## Directive A
In the Texas Chain Saw Massacre game article, swap "Behind-the-Scenes video" for "making-of video" and write out the part that opens with the words containing "Gun Interactive has" and closes with "game’s official soundtrack.".
## Directive B
According to the Texas Chain Saw Massacre game article, where was the motion-capture video shot?
## Directive C
Pick up the Texas Chain Saw Massacre game article after its last sentence and keep writing.

## Supplied text
★ ★ ★ ★

Gun Interactive has shared more details from The Texas Chain Saw Massacre, including a Behind-the-Scenes video focused on the motion-capture animation process and a new single from Remains, the companion album to the game’s official soundtrack.
First, check out the video above for an exclusive look at how Gun Interactive uses motion capture to replicate and build upon the infamous performances from the 1974 film.
Shot on-location at The House of Moves in Los Angeles and shared just this week, the video diary gives horror fans a fascinating window into the method of mo-cap, illustrating some of the key choreography and physical performance that goes into animating character movements. Featuring insight and commentary from the Gun Team and their roster of talent—including industry veteran and horror icon Kane Hodder—this video is the first installment in a series of behind-the-scenes features focused on the craft and experience of making the Texas Chain Saw Massacre.
Meanwhile, last week saw the arrival of “Tragic”, the latest track from the Remains companion album, written and performed by Wes Keltner & Jim Bonney. The heavy, looming song conjures images of industrial stagnation and rhythmic horror, and was very much inspired by the themes evoked by Kim Henkel’s original screenplay for the 1974 film.
Head of Brand Strategy Matt Szep writes that “track over track, Remains tells a story, creatively, of a move forced by modernization, into a place much darker and desperate.” Utilizing everything from guitar and drums to the Apprehension Engine—the singular musical instrument capable of producing inimitable horror soundscapes—Remains weaves a tale of dark abstraction and the unstoppable march of time, one that forms the perfect complement to the world and characters of TCSM.
Remains, The Companion Album to The Texas Chain Saw Massacre Game
Back when Kim Henkel penned the original Texas Chain Saw, the world was changing, adjusting, and evolving. This turbulence, as some of the far reaches and quiet corners of the country experienced their own unique growing pains, became part of the thematic foundation of the original screenplay.

★ ★ ★ ★

## Dataset entries
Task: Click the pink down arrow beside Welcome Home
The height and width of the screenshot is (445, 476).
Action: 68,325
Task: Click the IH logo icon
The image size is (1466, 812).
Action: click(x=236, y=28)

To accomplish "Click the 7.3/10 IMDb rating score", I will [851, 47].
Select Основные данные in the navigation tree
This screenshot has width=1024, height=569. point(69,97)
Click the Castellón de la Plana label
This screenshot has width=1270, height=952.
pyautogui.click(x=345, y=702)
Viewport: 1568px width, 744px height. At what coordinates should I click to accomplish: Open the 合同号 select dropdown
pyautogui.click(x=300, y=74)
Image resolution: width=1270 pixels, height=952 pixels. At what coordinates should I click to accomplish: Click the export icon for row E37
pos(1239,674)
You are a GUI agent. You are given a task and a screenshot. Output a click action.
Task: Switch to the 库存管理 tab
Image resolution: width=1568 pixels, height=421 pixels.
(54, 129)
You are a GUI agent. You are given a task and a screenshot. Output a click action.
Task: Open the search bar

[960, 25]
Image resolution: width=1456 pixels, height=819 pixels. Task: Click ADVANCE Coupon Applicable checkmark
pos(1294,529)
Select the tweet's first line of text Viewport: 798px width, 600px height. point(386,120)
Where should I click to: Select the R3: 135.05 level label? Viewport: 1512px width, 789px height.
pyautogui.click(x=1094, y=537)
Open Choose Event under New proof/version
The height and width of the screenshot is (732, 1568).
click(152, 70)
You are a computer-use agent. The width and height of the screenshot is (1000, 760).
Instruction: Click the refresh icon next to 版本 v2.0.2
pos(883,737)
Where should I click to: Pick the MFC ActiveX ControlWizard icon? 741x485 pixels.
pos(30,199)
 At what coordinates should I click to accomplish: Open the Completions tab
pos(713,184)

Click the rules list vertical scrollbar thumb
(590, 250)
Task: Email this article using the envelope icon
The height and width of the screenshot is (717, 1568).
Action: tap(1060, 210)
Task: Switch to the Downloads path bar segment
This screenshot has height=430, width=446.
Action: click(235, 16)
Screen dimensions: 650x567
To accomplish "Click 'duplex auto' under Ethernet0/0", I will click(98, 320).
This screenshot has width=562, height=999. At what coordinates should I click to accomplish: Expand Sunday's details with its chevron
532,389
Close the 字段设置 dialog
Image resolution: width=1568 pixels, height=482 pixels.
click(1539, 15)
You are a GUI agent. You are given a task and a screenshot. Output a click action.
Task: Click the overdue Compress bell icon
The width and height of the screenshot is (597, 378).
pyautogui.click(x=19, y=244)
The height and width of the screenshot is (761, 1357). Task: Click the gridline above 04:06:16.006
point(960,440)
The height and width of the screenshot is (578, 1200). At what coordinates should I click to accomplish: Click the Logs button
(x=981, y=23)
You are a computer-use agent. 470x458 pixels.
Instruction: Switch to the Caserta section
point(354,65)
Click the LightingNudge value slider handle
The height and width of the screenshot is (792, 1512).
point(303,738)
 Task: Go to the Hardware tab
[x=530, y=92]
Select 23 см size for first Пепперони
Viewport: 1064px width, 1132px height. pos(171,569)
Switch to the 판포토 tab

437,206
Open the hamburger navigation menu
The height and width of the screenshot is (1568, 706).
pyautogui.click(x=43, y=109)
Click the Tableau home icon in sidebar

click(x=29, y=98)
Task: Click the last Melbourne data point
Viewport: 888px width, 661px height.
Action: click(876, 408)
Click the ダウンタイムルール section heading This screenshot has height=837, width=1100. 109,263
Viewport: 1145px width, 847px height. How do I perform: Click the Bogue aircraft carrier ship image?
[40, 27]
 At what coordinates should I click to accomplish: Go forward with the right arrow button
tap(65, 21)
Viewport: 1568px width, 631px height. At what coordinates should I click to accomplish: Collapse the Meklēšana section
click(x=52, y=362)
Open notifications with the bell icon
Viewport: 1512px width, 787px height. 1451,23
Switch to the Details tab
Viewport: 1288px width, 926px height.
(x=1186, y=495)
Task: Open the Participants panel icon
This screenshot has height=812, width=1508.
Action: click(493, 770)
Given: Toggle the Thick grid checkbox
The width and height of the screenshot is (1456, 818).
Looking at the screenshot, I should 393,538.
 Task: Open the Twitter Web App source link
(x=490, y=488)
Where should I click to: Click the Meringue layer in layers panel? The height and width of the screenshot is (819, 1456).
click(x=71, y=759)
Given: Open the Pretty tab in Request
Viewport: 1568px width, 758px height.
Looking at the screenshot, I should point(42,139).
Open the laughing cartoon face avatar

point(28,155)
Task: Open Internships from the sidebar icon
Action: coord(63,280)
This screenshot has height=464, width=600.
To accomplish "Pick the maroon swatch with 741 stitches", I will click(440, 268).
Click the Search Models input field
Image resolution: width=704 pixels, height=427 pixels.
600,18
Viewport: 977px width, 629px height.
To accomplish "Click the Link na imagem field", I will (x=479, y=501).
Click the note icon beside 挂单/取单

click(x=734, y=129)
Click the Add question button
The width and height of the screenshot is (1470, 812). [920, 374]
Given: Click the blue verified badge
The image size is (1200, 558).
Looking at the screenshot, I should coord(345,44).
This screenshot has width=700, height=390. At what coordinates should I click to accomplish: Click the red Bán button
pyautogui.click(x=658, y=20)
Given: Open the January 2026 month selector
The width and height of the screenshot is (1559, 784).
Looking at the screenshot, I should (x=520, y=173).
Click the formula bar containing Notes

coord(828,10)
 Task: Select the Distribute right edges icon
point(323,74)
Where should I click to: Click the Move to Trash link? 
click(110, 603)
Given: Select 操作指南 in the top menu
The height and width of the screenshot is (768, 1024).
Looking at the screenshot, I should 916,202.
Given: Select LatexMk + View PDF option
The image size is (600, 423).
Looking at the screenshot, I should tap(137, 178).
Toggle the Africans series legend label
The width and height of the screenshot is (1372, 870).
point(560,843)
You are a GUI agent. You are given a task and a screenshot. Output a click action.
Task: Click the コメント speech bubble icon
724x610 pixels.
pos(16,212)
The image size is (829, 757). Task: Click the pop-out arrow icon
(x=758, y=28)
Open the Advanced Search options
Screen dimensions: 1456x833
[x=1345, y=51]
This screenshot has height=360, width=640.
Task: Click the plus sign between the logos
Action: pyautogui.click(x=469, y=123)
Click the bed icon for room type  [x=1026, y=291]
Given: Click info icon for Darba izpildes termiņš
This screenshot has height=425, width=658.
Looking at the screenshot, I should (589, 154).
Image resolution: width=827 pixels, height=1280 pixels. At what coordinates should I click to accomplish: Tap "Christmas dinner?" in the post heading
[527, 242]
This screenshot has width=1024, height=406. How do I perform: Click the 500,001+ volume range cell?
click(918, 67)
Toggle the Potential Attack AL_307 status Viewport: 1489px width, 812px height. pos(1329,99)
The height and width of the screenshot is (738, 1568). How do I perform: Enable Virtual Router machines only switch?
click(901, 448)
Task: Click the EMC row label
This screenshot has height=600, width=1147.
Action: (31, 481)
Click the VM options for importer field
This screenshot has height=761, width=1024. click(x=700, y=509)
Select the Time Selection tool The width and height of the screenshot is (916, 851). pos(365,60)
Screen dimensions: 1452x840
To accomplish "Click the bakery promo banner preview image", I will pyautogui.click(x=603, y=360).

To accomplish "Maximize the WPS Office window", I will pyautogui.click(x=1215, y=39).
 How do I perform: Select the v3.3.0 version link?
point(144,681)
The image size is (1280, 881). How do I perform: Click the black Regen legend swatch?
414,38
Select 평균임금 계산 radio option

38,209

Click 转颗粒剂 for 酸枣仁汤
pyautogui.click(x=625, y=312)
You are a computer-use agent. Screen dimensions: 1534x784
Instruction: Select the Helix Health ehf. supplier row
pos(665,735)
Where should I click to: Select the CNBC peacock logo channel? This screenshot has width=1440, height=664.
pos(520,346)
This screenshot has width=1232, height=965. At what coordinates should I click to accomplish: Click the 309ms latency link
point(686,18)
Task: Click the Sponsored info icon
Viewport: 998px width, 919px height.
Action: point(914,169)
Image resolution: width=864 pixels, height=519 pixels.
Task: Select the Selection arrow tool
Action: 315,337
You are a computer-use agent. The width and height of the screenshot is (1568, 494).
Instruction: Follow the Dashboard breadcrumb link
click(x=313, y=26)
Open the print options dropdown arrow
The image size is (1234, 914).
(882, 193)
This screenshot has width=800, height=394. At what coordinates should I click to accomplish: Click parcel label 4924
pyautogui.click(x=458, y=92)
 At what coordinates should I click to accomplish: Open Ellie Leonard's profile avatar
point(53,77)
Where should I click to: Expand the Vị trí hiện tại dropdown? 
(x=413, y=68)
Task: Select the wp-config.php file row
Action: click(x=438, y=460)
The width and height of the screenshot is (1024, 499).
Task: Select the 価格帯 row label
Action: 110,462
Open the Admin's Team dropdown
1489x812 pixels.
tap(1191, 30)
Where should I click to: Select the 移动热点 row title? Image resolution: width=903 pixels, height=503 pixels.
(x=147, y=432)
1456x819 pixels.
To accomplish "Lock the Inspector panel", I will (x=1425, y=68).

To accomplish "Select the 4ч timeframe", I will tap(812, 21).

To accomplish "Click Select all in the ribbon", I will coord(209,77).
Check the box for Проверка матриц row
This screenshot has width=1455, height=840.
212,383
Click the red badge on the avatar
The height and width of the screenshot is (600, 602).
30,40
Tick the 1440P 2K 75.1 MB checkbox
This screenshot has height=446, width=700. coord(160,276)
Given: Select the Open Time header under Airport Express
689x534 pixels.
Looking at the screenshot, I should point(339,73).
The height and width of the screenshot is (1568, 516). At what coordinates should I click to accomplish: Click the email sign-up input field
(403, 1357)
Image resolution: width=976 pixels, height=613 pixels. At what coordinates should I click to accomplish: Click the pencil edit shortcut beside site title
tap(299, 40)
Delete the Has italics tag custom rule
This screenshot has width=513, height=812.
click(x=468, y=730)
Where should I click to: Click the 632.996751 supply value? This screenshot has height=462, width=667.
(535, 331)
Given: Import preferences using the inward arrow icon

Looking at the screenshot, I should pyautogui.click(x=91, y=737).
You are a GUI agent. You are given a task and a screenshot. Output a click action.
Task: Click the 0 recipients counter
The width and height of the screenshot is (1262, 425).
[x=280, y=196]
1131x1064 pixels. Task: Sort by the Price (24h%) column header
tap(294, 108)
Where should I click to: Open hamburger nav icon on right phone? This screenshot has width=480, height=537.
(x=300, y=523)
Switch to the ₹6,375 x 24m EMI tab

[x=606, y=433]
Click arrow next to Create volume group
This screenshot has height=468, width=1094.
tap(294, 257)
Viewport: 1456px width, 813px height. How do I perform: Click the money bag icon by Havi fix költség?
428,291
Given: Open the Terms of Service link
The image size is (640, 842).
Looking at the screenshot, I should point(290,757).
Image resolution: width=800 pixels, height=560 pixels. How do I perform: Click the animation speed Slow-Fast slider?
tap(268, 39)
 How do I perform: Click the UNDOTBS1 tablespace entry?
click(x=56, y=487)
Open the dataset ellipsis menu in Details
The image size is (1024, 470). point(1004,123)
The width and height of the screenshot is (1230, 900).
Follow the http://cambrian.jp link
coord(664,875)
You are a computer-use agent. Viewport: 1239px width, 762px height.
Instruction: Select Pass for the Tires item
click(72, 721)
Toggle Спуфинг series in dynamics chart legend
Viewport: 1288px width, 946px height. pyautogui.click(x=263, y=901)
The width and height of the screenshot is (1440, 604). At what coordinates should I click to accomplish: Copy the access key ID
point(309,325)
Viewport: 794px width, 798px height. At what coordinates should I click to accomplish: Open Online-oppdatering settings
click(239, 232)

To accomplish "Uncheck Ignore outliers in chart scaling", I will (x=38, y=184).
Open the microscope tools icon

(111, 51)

★ ★ ★ ★

## Written reply A
Gun Interactive has shared more details from The Texas Chain Saw Massacre, including a making-of video focused on the motion-capture animation process and a new single from Remains, the companion album to the game’s official soundtrack.

## Written reply B
At The House of Moves in Los Angeles.

## Written reply C
“This album is a direct reflection of what Kim Henkel wrote, influenced by the events that led up to that moment and why the Slaughter family did the things they did and it’s about that town that they grew up in and around. For generations, what that town did was process meat, from cattle to pigs, entire slaughterhouses really, and just like Henkel’s commentary on modernity overall, from automation to gas price and supply issues, he applied that to this small town. The modernization of the slaughterhouse caused the shortage of work, causing the town to dry up, their chief moneymaker in that town gone. And so some of them moved away and some of them remained. So it was latching on to that story as that’s actually the kickoff, the spark that led to this was that town falling.”
–Wes Keltner, CEO, Audio and Art Director, Gun Interactive
“Wes called and asked if I would be interested in writing music about what happened before the original Texas Chain Saw Massacre movie. The story of a town before their only source of income dried up. The story of a family, before they were left behind by friends or co-workers, with no job prospects, alone on their family homestead to fend for themselves the best they knew how. My mom is from a tiny town in the rust belt of central Ohio, that suffered a similar fate, and while my relatives fared a whole lot better than the Family in this story, how could I turn down an opportunity like that?”
–Jim Bonney, Composer
Inspired, Keltner and Bonney sought to create an audio tale that took that shift into the abstract of sound. Track over track, Remains tells a story, creatively, of a move forced by modernization, into a place much darker and desperate. The famous phrase “Who will survive and what will be left of them?” doesn’t just apply to the Victims in this sense, as the Family has also been forced to survive in their own right, losing some of their prior selves in the process.
“The overall goal was to create music that was inherently evil, but not cartoonish. Heavy, without lacking sensitivity, slow and menacing, but never without soul. I really enjoyed collaborating with Wes. He offered me a clear, driven direction, and throughout the process he pushed me to create better music, but he also left space for me to experiment and to leave my own mark within the music. The challenge was always to create memorable hooks and riffs, while keeping the music really simple and minimal. It was always about mood and vibe, never about cleverness or virtuosity.”
–Jim Bonney, Composer
“So if track one is basically the beginning of the story, everyone getting their pink slip at the slaughterhouse, the town hall meetings, the flyers where people are ‘looking for work’ it’s that moment, progressing towards the maddening of that situation and what did you have to do or how extreme did you have to go, the far other end of that scale. The album follows that thread from jobs lost at the slaughterhouse to killing their first victim.”
–Wes Keltner, CEO, Audio and Art Director, Gun Interactive
While The Texas Chain Saw Massacre official game soundtrack is a whole and separate entity from Remains, both will be available in their entirety on streaming services on the road to launch, each serving their own unique place in the overall experience. If you’re looking for the tracks you hear in the menus and in game, the official soundtrack is for you. But for the listener that wants to dive deeper, that wants to hear something dark and abstract, thematic and inspired, Remains might be what you’re looking for.
And that’s no accident. Wes and Jim approached this project with a very specific intent, born out of the inspiration detailed above.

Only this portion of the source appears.